The long-awaited transformation of the Stonehenge landscape is finally within grasp, John Penrose, Minister for Tourism and Heritage said today, as government support was announced putting the project back on track.”

All good stuff. Ministers with good news are like nursery school kids bringing home their first painting!  But we have some issues that we’d like clarifying before we join in the Minister for Tourism’s excitement. They concern the other half of his job, Heritage. Sorry to nitpick, it’s just that brave new visions for Stonehenge have been announced many times before and none of them was real.

First, the major concerns about the Visitor Centre expressed by the Stonehenge Alliance are yet to be publicly addressed, one way or another. They have objected to the Road Orders on the grounds that they objected to the visitor centre proposals and they said at their recent meeting with English Heritage: “[they] could not accept the damaging proposals for the new visitor centre and a well-lit roundabout close by as a trade off: such proposals would be contrary to HMG’s commitments in respect of the World Heritage Convention, as well as planning policy.”

**Information shown:**
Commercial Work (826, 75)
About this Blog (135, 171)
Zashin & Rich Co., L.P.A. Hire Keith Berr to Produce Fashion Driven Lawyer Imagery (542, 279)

**Actions to take:**
• a. Print the section of the Stonehenge passage that starts with the words containing "The long-awaited transformation" and finishes with "of them was real.".
• b. Using the Stonehenge passage, mark each statement yes or no and quote the words that decide it. (i) The announcement came from John Penrose, Minister for Tourism and Heritage. (ii) The Stonehenge Alliance's concerns about the Visitor Centre have been publicly addressed. (iii) The Stonehenge Alliance said it could accept the visitor centre proposals as a trade off.
• c. Summarize the Stonehenge passage in two sentences.

**Solutions:**
• a.
The long-awaited transformation of the Stonehenge landscape is finally within grasp, John Penrose, Minister for Tourism and Heritage said today, as government support was announced putting the project back on track.”

All good stuff. Ministers with good news are like nursery school kids bringing home their first painting!  But we have some issues that we’d like clarifying before we join in the Minister for Tourism’s excitement. They concern the other half of his job, Heritage. Sorry to nitpick, it’s just that brave new visions for Stonehenge have been announced many times before and none of them was real.

• b.
(i) Yes: "John Penrose, Minister for Tourism and Heritage said today"
(ii) No: "the major concerns about the Visitor Centre expressed by the Stonehenge Alliance are yet to be publicly addressed"
(iii) No: "[they] could not accept the damaging proposals for the new visitor centre and a well-lit roundabout close by as a trade off"

• c. John Penrose, Minister for Tourism and Heritage, announced government support that puts the Stonehenge landscape project back on track, but the writers want some heritage issues clarified first, since earlier visions for Stonehenge were never real. The Stonehenge Alliance's major concerns about the Visitor Centre have yet to be publicly addressed, and it objected to the Road Orders because it could not accept the visitor centre proposals and a nearby well-lit roundabout as a trade off.